Ordinarily, the subject of prison sentences enters public discourse only in the wake of some terrible crime. Then, in outrage at one particular atrocity, we tend to fulminate on the inadequacy of the sentence handed out by the courts. To the victims of the family, most especially in the case of murder, the punishment never seems sufficiently to fit the crime.
Yet it is a longstanding legal adage that hard cases make bad law. Moral indignation is a poor basis for the establishment of general legal principle. This was brought home to me during the past two years as I served on the Independent Commission into the Experience of Victims and Long-term Prisoners (News, 24 June), chaired by the Rt Revd James Jones, a former Bishop of Prisons who also chaired the independent panel into the Hillsborough disaster. We took evidence from prison staff, reformers, academics, and, most importantly, prisoners and the families who had suffered at their hands.
It is commonly assumed by politicians, popular press, and the public that increasing the length of prison sentences offers society better and better protection. The evidence we uncovered shows that this is not the case.
During the past 20 years, the number of people sentenced to ten years or more has doubled. In the past decade, the number of people imprisoned for 20 years or more has quadrupled. Yet this constant increase in sentence length, at ever greater cost to the taxpayer, fails to achieve the results which legislators desire. Listening to both victims and to prisoners has brought us to the understanding that the existing system serves neither well.
The purpose of prison, the law says, is to punish, protect the public, reduce crime, and to reform and rehabilitate the offender. In practice, balance within those desiderata is rarely achieved.

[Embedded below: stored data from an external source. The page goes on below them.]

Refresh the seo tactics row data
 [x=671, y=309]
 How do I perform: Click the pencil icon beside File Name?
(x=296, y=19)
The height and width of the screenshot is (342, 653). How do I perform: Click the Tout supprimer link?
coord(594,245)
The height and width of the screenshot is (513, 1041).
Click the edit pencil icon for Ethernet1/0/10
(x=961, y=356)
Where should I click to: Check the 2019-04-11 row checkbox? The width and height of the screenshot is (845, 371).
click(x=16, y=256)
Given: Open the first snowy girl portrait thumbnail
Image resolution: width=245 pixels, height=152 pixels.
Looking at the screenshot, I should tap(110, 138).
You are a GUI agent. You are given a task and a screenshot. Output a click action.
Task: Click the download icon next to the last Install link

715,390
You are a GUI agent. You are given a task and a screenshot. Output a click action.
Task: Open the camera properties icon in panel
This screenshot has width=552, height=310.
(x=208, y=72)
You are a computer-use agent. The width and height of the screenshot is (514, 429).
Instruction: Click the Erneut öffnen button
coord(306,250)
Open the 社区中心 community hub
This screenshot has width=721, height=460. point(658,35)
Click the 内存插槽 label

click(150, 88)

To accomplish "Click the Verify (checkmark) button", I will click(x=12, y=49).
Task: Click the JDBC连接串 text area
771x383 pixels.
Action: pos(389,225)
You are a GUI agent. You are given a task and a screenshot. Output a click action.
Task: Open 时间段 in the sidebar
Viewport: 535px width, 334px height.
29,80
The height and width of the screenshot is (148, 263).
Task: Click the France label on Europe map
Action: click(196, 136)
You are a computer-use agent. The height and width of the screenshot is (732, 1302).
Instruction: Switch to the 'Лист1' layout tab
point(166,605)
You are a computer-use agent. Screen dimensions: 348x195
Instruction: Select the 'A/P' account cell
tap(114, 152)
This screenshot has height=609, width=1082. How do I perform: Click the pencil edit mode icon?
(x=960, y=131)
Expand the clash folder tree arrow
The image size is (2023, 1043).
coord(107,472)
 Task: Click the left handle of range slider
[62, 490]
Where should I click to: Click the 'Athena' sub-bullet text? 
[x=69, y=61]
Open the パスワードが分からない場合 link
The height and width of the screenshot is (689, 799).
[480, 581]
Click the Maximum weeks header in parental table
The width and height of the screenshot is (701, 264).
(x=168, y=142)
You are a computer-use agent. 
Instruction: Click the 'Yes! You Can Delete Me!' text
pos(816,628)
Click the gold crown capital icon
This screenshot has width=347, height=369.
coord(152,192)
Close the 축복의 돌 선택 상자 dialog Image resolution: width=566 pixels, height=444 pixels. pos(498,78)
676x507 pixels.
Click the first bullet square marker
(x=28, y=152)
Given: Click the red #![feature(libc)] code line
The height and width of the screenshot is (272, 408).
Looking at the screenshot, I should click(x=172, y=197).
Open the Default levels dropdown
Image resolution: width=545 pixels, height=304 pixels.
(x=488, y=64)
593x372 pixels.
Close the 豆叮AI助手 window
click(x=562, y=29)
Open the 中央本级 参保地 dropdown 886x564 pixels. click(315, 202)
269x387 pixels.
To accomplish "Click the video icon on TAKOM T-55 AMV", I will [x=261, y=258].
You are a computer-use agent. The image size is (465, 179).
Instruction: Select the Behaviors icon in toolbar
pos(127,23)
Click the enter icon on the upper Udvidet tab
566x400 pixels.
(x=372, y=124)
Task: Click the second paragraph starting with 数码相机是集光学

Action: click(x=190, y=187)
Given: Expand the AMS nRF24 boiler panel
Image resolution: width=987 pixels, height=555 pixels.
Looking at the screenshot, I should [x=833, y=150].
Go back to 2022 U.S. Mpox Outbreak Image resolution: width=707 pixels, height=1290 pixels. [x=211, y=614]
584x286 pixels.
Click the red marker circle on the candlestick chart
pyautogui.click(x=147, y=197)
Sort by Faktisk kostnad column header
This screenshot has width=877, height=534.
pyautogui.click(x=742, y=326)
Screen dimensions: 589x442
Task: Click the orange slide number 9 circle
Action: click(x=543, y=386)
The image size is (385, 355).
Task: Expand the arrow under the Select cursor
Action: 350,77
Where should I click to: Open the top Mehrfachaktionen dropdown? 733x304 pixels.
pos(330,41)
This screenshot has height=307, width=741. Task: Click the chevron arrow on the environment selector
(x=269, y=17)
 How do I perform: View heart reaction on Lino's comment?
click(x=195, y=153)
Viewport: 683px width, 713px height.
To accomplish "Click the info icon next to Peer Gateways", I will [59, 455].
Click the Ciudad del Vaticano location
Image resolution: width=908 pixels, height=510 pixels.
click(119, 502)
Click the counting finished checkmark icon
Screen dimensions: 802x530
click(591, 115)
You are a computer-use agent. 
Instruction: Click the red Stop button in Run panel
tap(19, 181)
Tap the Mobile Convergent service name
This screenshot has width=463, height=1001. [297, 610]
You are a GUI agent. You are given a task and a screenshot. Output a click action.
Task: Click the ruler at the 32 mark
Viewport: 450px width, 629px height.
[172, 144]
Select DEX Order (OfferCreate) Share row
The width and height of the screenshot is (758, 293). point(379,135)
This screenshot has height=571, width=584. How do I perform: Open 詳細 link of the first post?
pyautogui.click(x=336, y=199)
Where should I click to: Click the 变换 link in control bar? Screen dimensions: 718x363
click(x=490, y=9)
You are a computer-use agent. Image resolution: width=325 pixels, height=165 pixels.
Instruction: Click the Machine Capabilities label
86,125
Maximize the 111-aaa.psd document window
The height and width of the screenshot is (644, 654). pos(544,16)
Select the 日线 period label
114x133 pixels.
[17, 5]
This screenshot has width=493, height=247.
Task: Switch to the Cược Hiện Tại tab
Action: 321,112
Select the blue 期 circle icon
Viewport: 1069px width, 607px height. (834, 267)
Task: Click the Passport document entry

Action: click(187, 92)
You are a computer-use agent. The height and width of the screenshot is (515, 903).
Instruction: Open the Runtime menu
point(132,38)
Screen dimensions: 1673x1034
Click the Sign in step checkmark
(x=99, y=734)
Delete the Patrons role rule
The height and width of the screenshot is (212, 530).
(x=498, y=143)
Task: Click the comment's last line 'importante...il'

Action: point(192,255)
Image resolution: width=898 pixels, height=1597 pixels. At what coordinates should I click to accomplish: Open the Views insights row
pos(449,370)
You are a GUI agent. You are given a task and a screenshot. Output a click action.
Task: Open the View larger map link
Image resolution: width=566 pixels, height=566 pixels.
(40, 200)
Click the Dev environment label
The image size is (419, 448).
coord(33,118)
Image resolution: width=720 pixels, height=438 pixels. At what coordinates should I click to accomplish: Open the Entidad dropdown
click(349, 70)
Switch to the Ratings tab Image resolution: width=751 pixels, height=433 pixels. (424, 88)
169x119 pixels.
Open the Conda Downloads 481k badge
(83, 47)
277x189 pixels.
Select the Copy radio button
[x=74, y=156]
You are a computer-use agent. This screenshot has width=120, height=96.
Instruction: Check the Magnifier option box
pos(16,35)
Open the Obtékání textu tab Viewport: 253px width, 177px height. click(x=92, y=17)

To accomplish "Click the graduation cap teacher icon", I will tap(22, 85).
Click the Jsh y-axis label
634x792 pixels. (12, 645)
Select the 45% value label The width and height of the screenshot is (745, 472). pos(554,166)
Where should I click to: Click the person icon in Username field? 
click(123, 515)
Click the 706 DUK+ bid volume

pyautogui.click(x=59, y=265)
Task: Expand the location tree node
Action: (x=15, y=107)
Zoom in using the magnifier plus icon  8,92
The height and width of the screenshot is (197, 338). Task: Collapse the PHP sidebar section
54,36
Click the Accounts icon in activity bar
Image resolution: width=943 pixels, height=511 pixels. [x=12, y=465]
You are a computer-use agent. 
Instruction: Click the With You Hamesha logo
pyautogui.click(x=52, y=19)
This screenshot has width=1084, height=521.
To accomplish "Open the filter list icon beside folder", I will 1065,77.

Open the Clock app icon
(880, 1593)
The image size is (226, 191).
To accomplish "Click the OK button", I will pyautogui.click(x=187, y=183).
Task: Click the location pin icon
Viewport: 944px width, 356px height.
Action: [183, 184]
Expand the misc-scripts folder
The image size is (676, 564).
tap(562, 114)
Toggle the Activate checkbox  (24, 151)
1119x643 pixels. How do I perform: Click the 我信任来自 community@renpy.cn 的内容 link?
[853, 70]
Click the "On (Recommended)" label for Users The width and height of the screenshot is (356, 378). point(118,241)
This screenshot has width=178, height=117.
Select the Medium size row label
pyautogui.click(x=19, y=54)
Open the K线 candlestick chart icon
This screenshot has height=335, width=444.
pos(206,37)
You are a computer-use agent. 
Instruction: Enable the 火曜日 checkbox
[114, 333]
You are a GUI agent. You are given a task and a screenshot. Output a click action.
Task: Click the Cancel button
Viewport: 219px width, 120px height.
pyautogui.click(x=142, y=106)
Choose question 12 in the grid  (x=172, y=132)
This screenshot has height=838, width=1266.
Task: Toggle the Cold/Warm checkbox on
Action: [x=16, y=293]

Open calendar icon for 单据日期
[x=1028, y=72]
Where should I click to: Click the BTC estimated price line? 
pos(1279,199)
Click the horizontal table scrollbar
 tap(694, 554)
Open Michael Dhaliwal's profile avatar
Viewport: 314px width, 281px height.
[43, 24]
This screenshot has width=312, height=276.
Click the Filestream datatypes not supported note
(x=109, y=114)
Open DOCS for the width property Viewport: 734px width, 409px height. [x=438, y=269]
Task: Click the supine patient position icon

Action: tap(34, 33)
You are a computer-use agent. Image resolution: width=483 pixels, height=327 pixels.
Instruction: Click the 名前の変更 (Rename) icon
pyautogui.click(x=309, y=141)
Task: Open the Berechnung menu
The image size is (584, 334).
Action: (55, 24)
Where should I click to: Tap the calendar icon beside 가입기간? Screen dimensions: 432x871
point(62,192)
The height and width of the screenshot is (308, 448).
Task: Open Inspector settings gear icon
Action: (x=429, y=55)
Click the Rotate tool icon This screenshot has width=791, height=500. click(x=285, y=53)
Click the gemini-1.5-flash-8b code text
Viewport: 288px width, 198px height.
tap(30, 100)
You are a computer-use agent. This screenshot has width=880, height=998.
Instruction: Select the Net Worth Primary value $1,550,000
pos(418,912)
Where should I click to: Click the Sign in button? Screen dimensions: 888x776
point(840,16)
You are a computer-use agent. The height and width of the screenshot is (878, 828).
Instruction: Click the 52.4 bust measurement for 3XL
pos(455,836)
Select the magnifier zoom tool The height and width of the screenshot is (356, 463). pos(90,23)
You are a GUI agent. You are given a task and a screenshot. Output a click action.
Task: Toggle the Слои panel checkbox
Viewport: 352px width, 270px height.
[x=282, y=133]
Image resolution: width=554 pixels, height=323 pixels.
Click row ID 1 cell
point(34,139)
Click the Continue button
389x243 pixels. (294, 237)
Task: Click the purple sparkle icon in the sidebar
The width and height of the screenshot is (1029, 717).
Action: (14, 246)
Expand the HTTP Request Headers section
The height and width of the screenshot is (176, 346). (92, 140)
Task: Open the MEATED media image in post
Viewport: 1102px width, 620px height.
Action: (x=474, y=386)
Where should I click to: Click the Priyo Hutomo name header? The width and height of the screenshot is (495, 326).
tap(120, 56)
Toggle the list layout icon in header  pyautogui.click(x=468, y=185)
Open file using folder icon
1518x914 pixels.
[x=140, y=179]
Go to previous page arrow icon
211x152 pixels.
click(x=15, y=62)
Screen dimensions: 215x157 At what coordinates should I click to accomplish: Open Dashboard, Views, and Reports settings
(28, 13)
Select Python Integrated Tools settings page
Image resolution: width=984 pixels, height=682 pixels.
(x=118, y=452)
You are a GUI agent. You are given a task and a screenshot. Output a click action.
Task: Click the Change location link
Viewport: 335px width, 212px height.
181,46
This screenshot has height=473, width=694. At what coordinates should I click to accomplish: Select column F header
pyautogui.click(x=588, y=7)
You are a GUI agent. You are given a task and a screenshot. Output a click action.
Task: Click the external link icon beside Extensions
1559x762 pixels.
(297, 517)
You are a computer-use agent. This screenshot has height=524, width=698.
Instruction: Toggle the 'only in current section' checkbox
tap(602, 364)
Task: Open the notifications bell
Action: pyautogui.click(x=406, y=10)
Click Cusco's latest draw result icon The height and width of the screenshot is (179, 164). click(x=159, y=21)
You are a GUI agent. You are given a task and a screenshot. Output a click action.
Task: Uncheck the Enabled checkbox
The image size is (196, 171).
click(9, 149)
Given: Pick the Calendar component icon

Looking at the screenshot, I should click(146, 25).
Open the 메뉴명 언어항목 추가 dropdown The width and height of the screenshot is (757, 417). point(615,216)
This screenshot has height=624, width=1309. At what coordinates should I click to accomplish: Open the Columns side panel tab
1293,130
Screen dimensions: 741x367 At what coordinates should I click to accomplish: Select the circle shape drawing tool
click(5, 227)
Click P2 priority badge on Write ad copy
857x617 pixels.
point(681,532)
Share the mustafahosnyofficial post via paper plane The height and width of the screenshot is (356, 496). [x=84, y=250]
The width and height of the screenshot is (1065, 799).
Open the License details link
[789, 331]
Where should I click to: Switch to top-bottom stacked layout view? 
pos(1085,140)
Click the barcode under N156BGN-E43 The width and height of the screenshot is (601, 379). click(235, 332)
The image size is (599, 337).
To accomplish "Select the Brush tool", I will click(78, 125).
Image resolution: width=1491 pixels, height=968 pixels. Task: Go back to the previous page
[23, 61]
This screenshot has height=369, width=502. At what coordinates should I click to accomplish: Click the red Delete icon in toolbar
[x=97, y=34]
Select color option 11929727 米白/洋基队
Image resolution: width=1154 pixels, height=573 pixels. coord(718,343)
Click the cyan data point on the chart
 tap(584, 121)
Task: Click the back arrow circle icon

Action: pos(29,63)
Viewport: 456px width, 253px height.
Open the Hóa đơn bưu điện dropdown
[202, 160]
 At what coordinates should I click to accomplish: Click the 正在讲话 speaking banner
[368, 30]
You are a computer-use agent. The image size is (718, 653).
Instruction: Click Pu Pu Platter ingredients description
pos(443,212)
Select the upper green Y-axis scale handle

This is because the content of the sentence is as important as its length. Yet prison fails adequately to address issues such as mental health, drug use, or education for life skills. So, however long the sentence, many offenders come out of prison as dangerous as when they went in — or more so. Without reform and rehabilitation, there is little reduction in reoffending, and society is no safer.
Our report, Making Sense of Sentencing, calls for a review by the Law Commission of both the content and the length of sentences. We recommend a strengthening of the part played by the Sentencing Council to promote better public understanding of sentencing and greater public confidence in the way prison works. Above all, we ask for a structured consideration by politicians across all parties — prompted and stimulated by the Justice and Home Affairs Select Committees — to debate the purpose, length, and content of prison sentences.
The urge for retribution is understandable. But something more thoughtful and analytical is required. Otherwise, our prisons stand as testaments to vengeance rather than justice.